The inquiry will be a broader version of a previous “examination,” looking at the center’s grant management practices, a spokesperson for Boston University told The Boston Globe.
The inquiry also comes shortly after layoffs at the center. Kendi recently laid off about 20 employees, more than half the center’s staff, the university confirmed last week.
Kendi, a prominent critical race theory scholar, has become an influential voice on “antiracism” over the last several years, especially after his book, “How to Be an Antiracist,” became a New York Times bestseller in 2020 in the wake of George Floyd’s death.
He has drawn criticism for promoting the theory that all racial disparities are due to racism. Kendi has also faced criticism for his book “Antiracist Baby,” a children’s picture book that introduces children to the concept of antiracism.
The Center for Antiracist Research was established in June 2020, just days after Floyd’s death, when Kendi was hired as a history professor at Boston University. Since then, the center has raised tens of millions of dollars from donors.
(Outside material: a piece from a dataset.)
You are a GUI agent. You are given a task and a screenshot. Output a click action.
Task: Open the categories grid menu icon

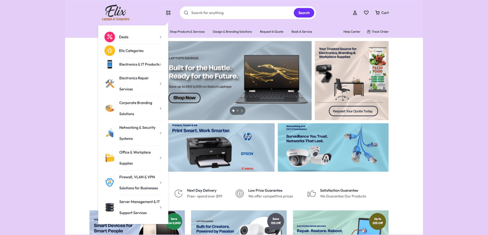click(x=168, y=13)
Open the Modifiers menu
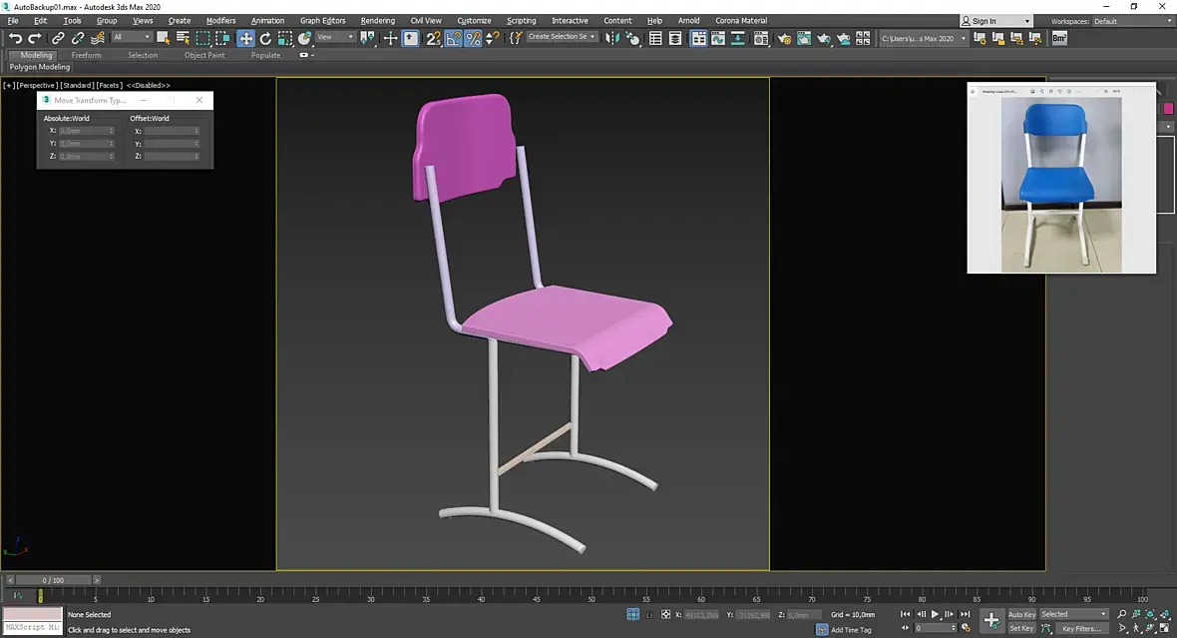This screenshot has height=638, width=1177. tap(220, 21)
The center managed to accomplish certain projects, such as teaming up with The Boston Globe to launch a digital publication called The Emancipator. However, many other projects have gone uncompleted, such as a Racial Data Tracker, which would be “the nation’s largest online database of racial inequity data in the United States.”
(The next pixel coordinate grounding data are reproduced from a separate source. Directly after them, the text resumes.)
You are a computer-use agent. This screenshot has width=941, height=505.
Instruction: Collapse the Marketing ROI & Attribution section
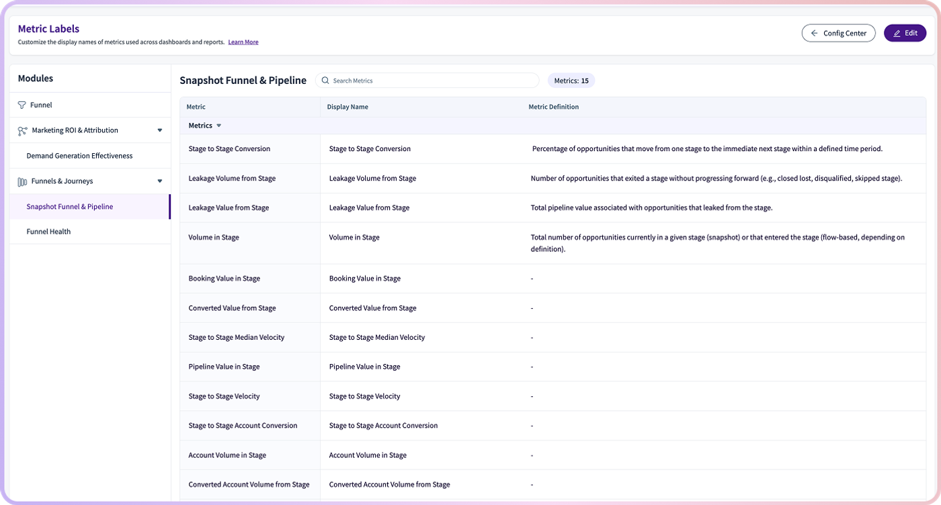point(160,130)
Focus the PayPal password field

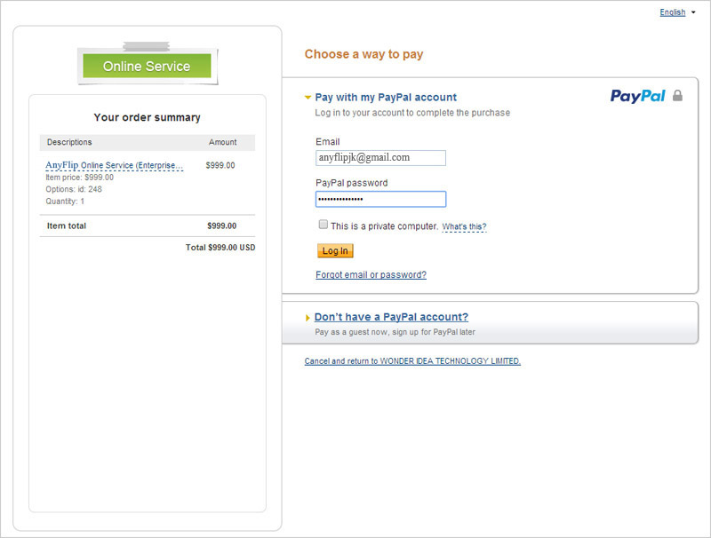380,200
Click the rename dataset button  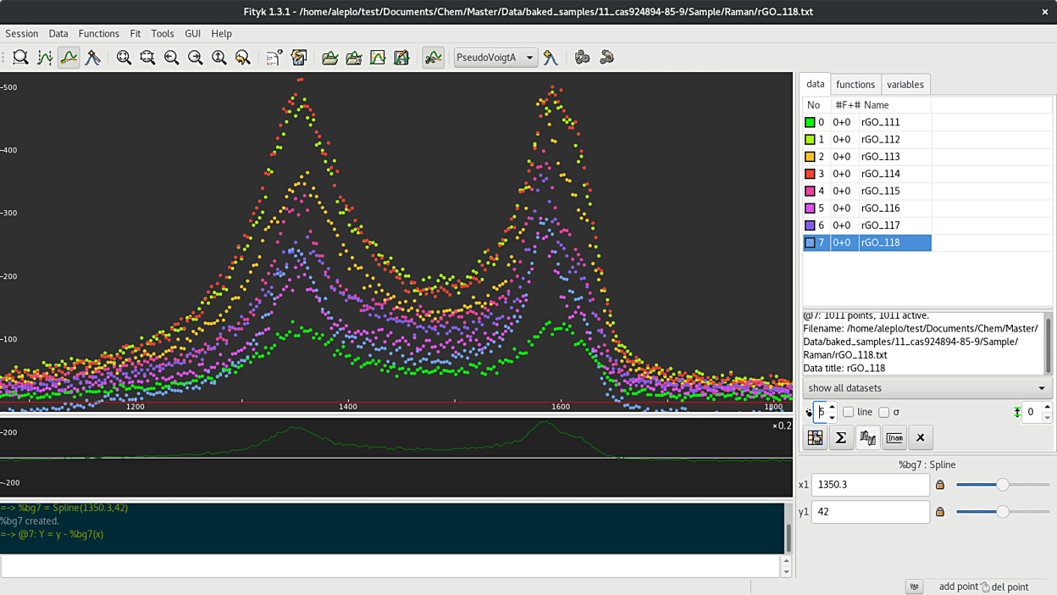point(894,437)
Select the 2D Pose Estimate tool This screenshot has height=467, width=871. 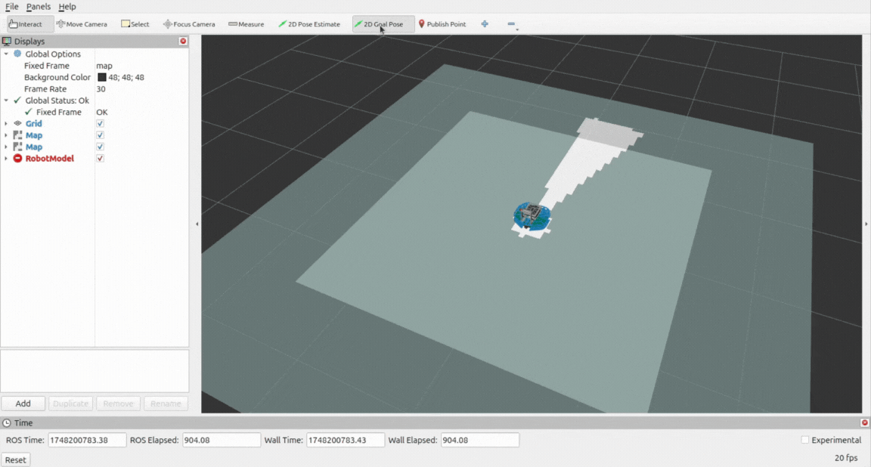(309, 24)
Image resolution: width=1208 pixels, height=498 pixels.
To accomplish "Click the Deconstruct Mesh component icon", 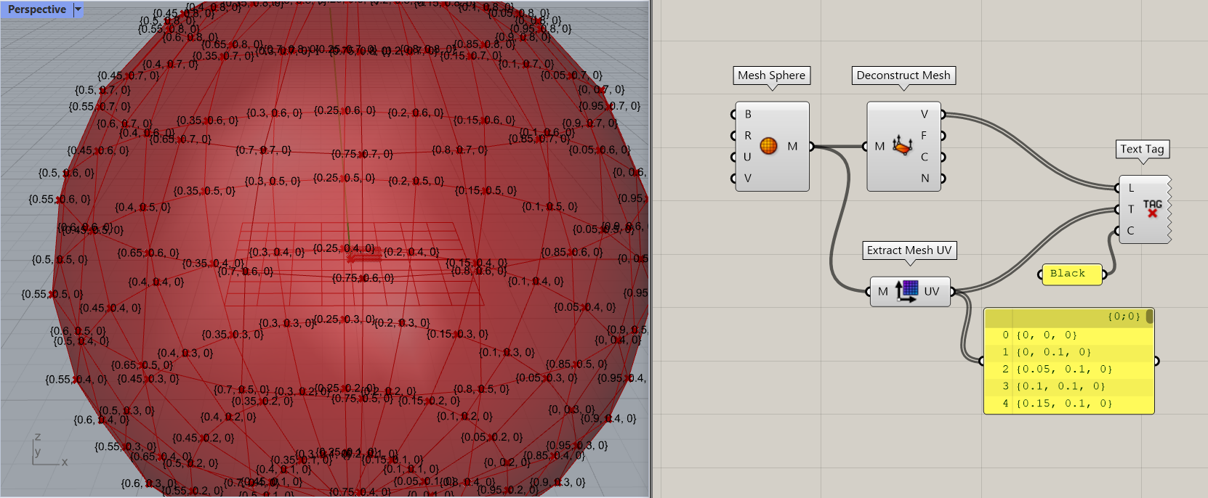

The center “was just being mismanaged on a really fundamental level,” Phillipe Copeland, a Boston University professor who worked at the center, told the Globe.
Copeland skewered the center in a Facebook post on Sunday, saying the layoffs amount to “employment violence and trauma.”
“Boston University needs to explain how one of its premier Centers ended up in this situation and how mass layoffs are ‘antiracist.’ This act of employment violence and trauma is not just about individual leaders. It’s about the cultures and systems that allow it to occur,” Copeland wrote on Sunday.
“I don’t know where the money is,” said Saida Grundy, another Boston University professor who worked at the center.
Kendi reportedly did not delegate authority, which slowed the center’s operations.
He was also on leave from the center during the last several months, and when he returned last week, he reportedly laid off about 20 staffers over Zoom, according to one of the professors at the center.
Kendi “takes strong exception to the allegations made in recent complaints and media reports,” the Boston University spokesperson said.
The center’s scholars have also produced very little research, and the two research papers they have put out have been co-authored with other academics, a Washington Free Beacon analysis found.
Global health professor Elaine Nsoesie, who leads the Racial Data Tracker project at the center, co-authored a January paper that concluded that areas with more black residents had more “dilapidated buildings.”
Management and organizations professor Sanaz Mobasseri, another scholar at the center, co-authored a paper that stated, “We treat White men as the dominant group and Black people as the archetypal subordinate group in U.S. society.”
How long Boston University’s probe into the center will take is unclear.